Davis proposes bill for Katrina relief
Published 12:00 am Friday, September 16, 2005
REGION-In the aftermath of Hurricane Katrina, U.S. Rep. Artur Davis delivered three pieces of legislation Wednesday to the U.S. House of Representatives designed to provide access to personal resources, protect funding for state Medicaid programs and ensure voting rights for those displaced by the storm.
Davis, who represents parts of central and west Alabama, will introduce three bills in the House that will address basic issues associated with helping victims get their lives back in order.
One of the acts introduced by Davis was the Emergency Savings Relief Act of 2006. This act will provide victims of Hurricane Katrina the ability to withdraw funds without penalty from their individual retirement accounts and certain retirement plans. The legislation will exempt those affected from Hurricane Katrina from a 10 percent additional tax, now incurred by withdrawing early from their 401K or other personal retirement plans over the next six months.
Davis said the bill came about to present hurricane victims with a way to put the money they had earned to use in this time of crisis.
“Obviously, our most pressing need is subsistence for the most vulnerable victims of Katrina, but we should not overlook the fact that the victims of Katrina also include middle-class Americans who have saved and invested, but now face an economic crisis,” Davis said. “They should be able to tap into their savings and meet this crisis without facing an unfair penalty.”
Davis also delivered the Emergency Medicaid Relief Act of 2005, which would suspend proposed federal cuts in Medicaid budgets for 29 states, including Alabama, Mississippi and Louisiana, which are scheduled to go into effect Sept. 3. The cuts are scheduled due to both normal fluctuations in the matching rate, but also are caused by a re-benchmarking of per capita income data by the Department of Commerce for 2003 and prior years. Davis said these cuts would have presented significant challenges to states working to provide services for Hurricane Katrina.
“It would be immoral to subject the Gulf State’s Medicaid reductions at a time when their Medicaid burden is greater than ever,” Davis said. “It would be unreasonable to go forward with funding cuts for a variety of other states that will be asked to absorb evacuees. This bill would save Alabama alone $55 million in lost federal Medicaid funds.”
The final bill introduced by Davis was The Displaced Citizen’s Voter Protection Act of 2005. This bill ensures that victims of Hurricane Katrina have the right to vote by absentee ballot while temporarily displaced. Davis said the provisions ensure that displaced citizens receive the same voting provisions of the Act apply only to those individuals who certify that they are otherwise qualified to vote in their original place of residence and they intend to return to that residence in the near future.
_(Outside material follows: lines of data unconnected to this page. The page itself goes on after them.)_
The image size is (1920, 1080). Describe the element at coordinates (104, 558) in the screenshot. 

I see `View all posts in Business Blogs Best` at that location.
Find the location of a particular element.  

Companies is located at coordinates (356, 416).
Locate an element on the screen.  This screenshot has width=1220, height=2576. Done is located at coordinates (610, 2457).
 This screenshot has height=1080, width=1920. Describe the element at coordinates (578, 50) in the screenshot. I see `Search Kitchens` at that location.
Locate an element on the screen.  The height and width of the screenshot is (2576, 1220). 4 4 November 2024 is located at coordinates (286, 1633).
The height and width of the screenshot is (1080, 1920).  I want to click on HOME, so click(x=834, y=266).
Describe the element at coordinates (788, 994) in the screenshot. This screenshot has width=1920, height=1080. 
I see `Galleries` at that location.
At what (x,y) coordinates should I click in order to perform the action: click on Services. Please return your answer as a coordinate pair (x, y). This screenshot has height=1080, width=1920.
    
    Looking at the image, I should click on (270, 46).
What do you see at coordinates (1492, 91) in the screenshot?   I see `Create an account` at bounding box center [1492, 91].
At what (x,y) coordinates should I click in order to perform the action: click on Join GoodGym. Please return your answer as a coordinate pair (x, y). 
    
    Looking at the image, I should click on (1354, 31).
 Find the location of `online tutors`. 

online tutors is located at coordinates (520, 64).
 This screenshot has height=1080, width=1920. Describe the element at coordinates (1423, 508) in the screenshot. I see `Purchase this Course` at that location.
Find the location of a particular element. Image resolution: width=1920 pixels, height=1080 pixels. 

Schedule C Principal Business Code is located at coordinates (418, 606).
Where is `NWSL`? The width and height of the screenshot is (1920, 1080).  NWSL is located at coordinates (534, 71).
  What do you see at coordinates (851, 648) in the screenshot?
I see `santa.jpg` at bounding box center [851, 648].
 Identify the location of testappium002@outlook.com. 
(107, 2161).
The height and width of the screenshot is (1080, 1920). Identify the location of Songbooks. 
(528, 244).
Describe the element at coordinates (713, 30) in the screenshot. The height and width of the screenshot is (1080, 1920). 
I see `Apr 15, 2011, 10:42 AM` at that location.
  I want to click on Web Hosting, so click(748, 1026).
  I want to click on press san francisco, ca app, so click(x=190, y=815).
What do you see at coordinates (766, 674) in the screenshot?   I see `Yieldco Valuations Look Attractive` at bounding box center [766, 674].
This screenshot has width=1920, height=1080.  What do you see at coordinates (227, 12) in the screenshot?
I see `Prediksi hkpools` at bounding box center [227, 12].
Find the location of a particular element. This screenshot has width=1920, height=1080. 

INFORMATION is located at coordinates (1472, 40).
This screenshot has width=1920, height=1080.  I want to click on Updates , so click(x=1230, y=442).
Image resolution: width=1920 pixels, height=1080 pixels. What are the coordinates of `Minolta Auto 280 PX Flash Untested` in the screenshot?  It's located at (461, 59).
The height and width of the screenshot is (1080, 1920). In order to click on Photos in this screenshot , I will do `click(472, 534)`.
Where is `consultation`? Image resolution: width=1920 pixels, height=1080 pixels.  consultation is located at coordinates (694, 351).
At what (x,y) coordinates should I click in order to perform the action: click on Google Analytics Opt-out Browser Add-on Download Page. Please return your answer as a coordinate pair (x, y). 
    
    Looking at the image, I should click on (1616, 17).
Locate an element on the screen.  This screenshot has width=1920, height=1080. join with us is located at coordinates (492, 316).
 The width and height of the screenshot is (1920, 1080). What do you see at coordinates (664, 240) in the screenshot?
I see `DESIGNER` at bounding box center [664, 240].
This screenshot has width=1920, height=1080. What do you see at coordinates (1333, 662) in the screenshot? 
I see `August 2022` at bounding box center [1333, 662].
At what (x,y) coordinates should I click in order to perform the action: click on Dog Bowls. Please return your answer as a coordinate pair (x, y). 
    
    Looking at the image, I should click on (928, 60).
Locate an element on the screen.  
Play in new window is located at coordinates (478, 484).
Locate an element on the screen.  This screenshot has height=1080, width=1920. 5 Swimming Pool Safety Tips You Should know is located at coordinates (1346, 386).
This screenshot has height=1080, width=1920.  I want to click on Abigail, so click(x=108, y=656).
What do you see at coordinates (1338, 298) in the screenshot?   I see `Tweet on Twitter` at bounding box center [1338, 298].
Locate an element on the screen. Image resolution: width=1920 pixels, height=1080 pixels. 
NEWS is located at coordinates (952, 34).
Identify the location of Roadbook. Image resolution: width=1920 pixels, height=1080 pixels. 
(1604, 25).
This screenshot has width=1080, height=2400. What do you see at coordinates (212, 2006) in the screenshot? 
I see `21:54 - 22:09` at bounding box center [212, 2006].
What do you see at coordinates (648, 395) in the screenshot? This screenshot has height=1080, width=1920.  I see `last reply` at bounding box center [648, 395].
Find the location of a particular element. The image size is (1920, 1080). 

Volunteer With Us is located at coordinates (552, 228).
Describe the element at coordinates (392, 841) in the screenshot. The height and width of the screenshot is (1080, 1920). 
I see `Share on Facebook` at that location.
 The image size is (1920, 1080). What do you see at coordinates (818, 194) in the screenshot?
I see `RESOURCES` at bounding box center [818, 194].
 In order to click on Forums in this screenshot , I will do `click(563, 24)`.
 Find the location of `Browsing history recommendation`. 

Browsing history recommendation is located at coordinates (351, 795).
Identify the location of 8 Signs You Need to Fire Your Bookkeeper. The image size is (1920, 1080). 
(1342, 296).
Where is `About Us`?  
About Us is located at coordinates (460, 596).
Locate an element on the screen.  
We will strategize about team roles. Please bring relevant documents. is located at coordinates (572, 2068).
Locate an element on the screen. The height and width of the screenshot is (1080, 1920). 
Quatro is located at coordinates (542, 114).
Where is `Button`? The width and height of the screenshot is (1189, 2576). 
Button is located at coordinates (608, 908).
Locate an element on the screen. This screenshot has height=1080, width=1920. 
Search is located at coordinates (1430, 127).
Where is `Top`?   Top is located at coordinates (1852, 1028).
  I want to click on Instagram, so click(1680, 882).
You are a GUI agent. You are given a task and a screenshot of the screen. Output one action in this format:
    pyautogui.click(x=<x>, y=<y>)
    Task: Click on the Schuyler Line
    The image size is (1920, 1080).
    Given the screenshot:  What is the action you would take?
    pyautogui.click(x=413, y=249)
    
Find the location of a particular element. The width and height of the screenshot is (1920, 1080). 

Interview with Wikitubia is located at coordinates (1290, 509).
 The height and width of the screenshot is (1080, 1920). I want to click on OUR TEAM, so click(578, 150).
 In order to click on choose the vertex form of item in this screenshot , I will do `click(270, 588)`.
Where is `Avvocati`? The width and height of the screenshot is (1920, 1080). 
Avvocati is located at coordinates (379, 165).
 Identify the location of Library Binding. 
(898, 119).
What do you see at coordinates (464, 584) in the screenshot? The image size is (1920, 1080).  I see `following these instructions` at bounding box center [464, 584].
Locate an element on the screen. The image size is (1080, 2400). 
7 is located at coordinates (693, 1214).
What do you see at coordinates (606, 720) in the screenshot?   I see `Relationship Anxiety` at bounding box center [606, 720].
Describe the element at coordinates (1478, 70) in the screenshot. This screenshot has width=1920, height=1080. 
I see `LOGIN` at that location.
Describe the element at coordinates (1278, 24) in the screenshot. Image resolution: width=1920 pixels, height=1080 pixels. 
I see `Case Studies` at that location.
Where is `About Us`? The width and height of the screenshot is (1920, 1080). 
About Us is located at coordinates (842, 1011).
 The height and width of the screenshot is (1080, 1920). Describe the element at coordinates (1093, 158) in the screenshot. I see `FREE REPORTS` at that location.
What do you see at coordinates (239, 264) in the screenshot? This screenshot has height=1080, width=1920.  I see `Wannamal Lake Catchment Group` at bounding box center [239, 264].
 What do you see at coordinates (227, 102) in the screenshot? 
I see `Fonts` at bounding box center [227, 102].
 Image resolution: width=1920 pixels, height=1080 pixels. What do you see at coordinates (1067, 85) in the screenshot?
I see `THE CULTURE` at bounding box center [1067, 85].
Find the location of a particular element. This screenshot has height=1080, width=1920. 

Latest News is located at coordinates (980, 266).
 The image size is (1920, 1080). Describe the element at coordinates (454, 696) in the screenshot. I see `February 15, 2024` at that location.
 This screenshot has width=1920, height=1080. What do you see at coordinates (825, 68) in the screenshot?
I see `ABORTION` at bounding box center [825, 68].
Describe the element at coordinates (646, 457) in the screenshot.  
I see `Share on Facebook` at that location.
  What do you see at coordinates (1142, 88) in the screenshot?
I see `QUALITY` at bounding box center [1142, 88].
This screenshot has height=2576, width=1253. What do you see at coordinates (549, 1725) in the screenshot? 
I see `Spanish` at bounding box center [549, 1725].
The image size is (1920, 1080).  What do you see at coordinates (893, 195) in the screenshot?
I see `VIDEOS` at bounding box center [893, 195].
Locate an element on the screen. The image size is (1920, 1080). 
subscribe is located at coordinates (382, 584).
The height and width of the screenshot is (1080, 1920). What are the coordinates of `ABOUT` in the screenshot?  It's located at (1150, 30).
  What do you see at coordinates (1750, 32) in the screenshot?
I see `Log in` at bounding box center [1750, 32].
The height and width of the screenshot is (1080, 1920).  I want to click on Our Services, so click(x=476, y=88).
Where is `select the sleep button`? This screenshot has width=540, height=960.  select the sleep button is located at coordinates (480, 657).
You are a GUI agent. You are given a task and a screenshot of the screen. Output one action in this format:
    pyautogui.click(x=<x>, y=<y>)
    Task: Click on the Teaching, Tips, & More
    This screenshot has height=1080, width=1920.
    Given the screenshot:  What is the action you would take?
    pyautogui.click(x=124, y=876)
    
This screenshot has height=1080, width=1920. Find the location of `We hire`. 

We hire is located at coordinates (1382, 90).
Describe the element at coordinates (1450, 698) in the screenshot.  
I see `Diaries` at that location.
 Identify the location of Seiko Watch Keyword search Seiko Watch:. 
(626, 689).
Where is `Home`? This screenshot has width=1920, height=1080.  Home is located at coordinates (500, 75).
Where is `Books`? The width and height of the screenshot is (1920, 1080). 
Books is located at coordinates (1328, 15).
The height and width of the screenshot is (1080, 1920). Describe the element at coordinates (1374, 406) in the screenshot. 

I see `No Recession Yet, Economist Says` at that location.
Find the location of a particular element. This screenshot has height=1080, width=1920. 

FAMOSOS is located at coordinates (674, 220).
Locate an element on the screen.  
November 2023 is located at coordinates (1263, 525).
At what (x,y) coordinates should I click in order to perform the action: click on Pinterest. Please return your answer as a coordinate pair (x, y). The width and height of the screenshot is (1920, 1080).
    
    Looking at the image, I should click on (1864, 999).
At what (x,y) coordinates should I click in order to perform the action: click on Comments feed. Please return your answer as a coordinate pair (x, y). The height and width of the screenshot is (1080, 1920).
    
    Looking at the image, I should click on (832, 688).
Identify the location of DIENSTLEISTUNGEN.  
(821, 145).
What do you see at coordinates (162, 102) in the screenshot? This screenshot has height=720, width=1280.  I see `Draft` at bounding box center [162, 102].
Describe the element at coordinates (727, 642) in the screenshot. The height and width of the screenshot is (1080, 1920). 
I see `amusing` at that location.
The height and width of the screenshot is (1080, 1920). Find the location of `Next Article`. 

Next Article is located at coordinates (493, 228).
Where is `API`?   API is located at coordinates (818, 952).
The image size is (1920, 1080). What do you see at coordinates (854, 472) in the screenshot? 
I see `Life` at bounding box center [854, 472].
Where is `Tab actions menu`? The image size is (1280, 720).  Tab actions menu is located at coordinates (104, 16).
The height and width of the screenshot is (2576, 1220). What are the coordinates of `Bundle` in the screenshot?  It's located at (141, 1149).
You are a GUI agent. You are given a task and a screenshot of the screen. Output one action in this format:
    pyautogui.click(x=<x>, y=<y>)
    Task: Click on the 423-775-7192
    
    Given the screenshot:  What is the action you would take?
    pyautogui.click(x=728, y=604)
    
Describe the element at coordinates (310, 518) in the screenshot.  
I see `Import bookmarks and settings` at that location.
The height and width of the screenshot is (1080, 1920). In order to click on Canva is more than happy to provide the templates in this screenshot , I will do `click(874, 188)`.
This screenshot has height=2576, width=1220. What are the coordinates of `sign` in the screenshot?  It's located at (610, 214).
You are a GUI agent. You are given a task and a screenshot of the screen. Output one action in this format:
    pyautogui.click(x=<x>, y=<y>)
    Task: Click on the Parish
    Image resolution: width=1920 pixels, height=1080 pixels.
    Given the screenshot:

“Our displaced citizens should have the same rights as our soldiers and for that matter, our college students, to participate in their states elections while they are temporarily away from home,” Davis said. “This bill would allow evacuees to assert by affidavit that they intend to return to Louisiana or Mississippi and vote in the 2006 and 2008 federal elections by absentee ballot.”
The Act covers elections for federal office held through 2008 and provides that state agencies designated under the National Voter Registration Act of 1993 take steps to notify individuals of their absentee voting rights.